Un chant haut perché, un son dans la tête, dans la gorge, dans le ventre.
Une guitare qui caresse une nostalgie. Un saxophone qui crie au loin.
Je n’entends pas les rythmes de la batterie. Je n’entends pas une chanson.
J’entends une couleur, un rouge, un vert, un jaune, …,
et au lointain le drapeau cubain, le drapeau de tous les drapeaux d’Afrique indépendante.
Boulimiques, les bouches avalent les micros et déhanchent le retour civilisé du tam-tam en Marimba, Mambo, Tcha-tcha , Danzon ou… Un pincement de cora, une valse réinventée par le désir, un quadrille culbuté par le désordre d’un bonheur, là, toujours là.

Il a fallu les peintures de Vincent Michéa pour que j’entende enfin la peinture. Et pourtant la peinture depuis un siècle court après la musique dans l’impossible captage spirituel des rythmes et des mélodies a-mélodiques :
Je n’entendais rien, je regardais les abstractions fascinantes sans jamais ne rien n’entendre. Même
l’initiateur Kandisky

Avec Vincent Michéa, il n’y a pas d’abstraction, pire il y a reproduction semble-t-il exacte d’un graphisme de disque, de pochette de disque . Mais il y a ce que je n’avais jamais entendu en regardant une image :
Plus que le son, l’univers du son qui mélange mélodies, brouhaha, corps, parfums mêlés de transpiration.
On parlera d’évocation, de nostalgie. Peut-être mais certainement pas que de cela. Une pochette
De disque n’a jamais été une partition que l’on lit, des notes transformées immédiatement en musique dans les oreilles.
La peinture transforme tout. Comme si nous entrions dans un autre type de sillon de disque. La peinture invente une gravure d’images à sons.

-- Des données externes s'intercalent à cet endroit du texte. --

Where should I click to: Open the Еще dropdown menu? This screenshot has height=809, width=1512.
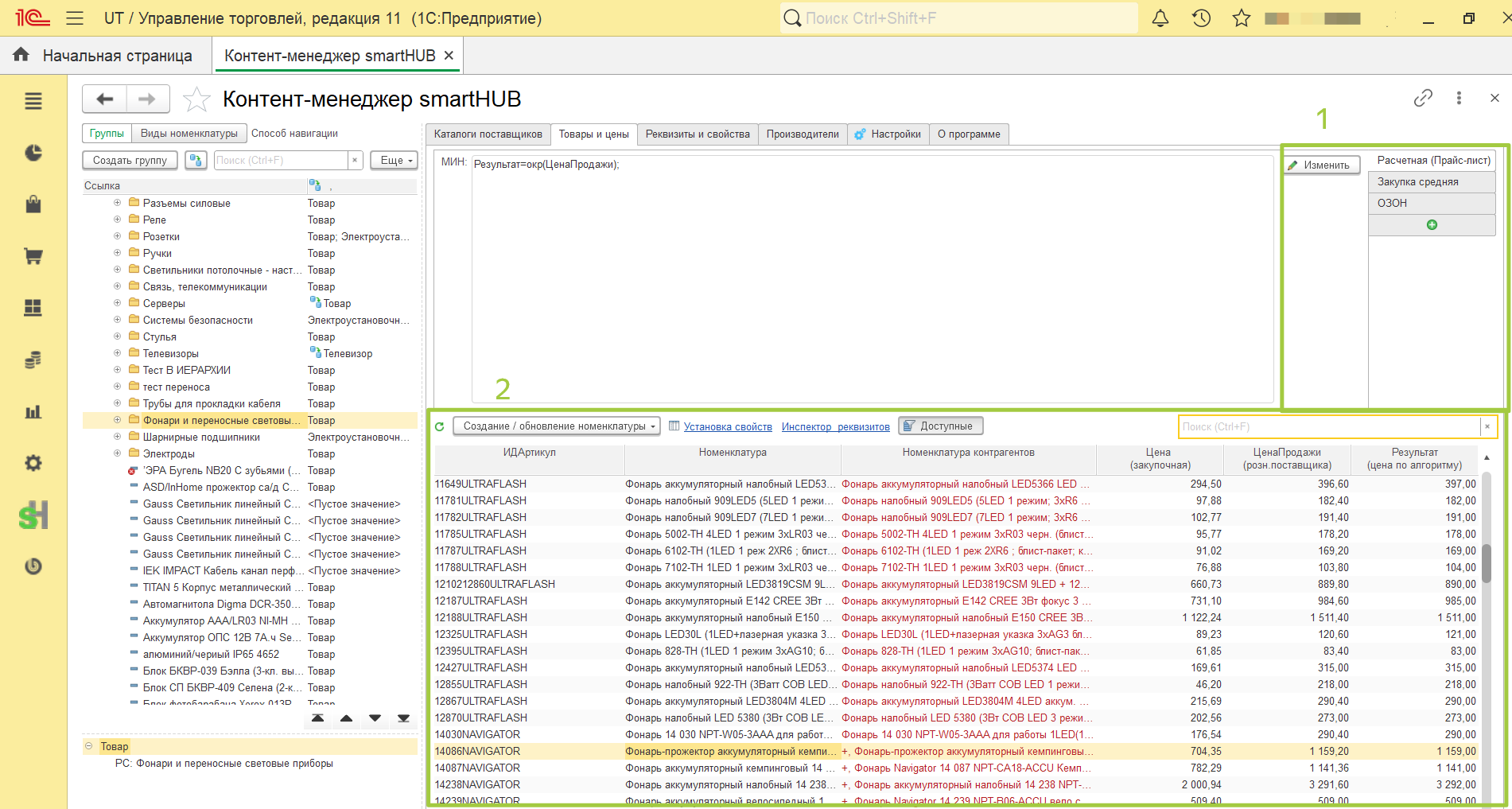[394, 161]
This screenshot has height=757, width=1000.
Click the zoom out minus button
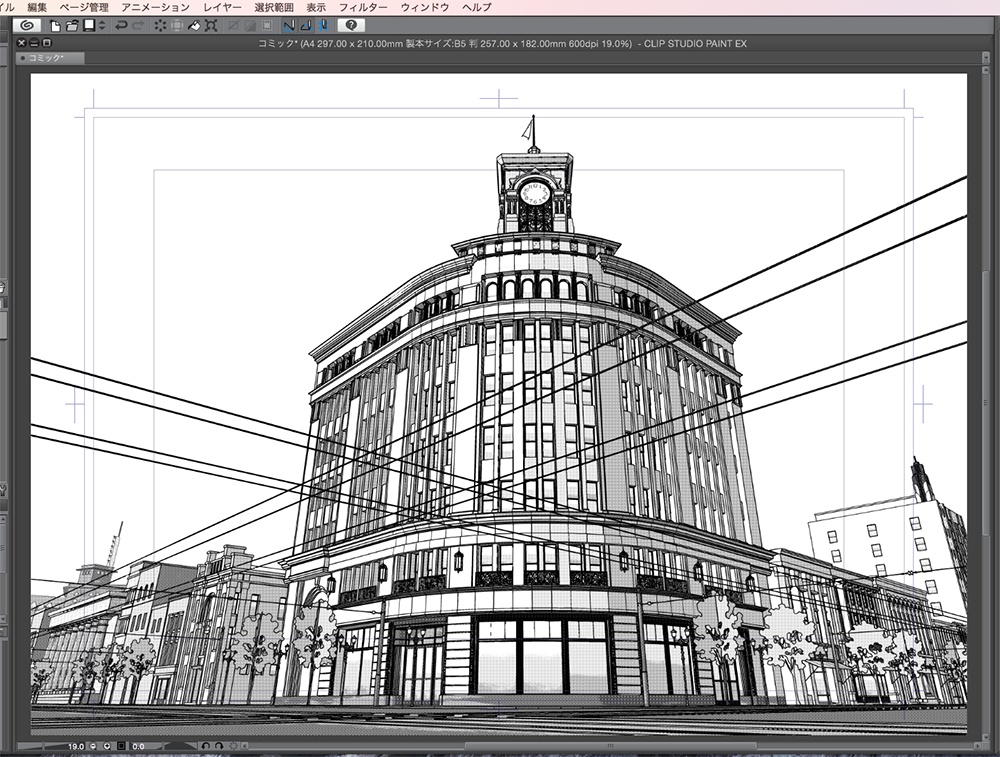click(92, 746)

On ne se pose même pas la question. On regarde fasciné, les oreilles ouvertes et les sons arrivent sans autres mélodies précise. Je cherche à reprendre mes esprits en me disant que je suis pire qu’un cerveau mou, avec mon réflexe pavlovien. Rien n’y fait, l’image a envahi mes oreilles.

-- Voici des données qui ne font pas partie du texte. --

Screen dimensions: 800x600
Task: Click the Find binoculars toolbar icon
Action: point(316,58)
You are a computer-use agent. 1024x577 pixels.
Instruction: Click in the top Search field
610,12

J’ai besoin de partir sans partir, de rêver éveillé, d’embrasser une peau que j’aime à la folie sans folie. Je ne veux plus penser pour penser : réfléchir sans fin au rôle de l’image multipliée jusqu’à nous rendre aveugle, de l’artiste qui se prend pour un Artiste puisqu’on le lui dit, des métiers, tous les métiers, qui croient savoir…Sauf quand la main, la bouche reprennent le dessus, sans comprendre, sans stratégie, sans inquiétude du regard de l’autre. Rien d’autre que le travail bien fait, la satisfaction du travail bien fait, répétitif, qui pourrait n’être que laborieux si la fabrication de l’image n’était pas le rituel amoureux de la musique.

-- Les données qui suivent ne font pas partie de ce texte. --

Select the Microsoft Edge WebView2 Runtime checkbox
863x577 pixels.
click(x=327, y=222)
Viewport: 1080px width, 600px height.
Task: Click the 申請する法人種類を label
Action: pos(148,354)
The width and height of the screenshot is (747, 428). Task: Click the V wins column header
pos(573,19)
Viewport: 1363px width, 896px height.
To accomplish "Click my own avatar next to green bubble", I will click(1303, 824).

Ce n’est pas ce qui est peint qui est émouvant, c’est la main qui peint dans un geste si humble qu’il laisse mon regard exister. Et l’imaginaire de l’image m’envahir tout entier jusqu’à cette main qui ne sait pas pourquoi mais sait quoi, qui remonte jusqu’au visage et se met à voir, une main qui caresse les oreilles, les cheveux, le crane, et glisse des seins au ventre, au sexe, aux cuisses, aux pieds.
C’est la main qui reconstitue le corps et lui donne son esprit. C’est la main qui se met à chanter et c’est la main que j’entends comme si la peinture reprenait vie par là ou elle c’etait exclue du champ contemporain :
la représentation du réel.
La peinture revient évidente par son manque total de raison d’exister à l’époque du déferlement de l’image photo et vidéo. Et c’est probablement là que l’on ne l’y attendait plus : L’ hyperéalisme, les nouveaux figuratifs, sont bien loin, depuis si longtemps. Revoir la peinture me fascine et me décontenance totalement, comme si tout ce à quoi je croyais tombait, moi qui aime et crois au trait expressif, à la charge d’un pinceau, au geste, et à l’impossible représentation du réel. Je me retrouve à écrire un texte sur ce qu’à priori, je ne peux pas aimer, ce que je refuse depuis que je regarde les images en flâneur, en dilettante de la lecture critique.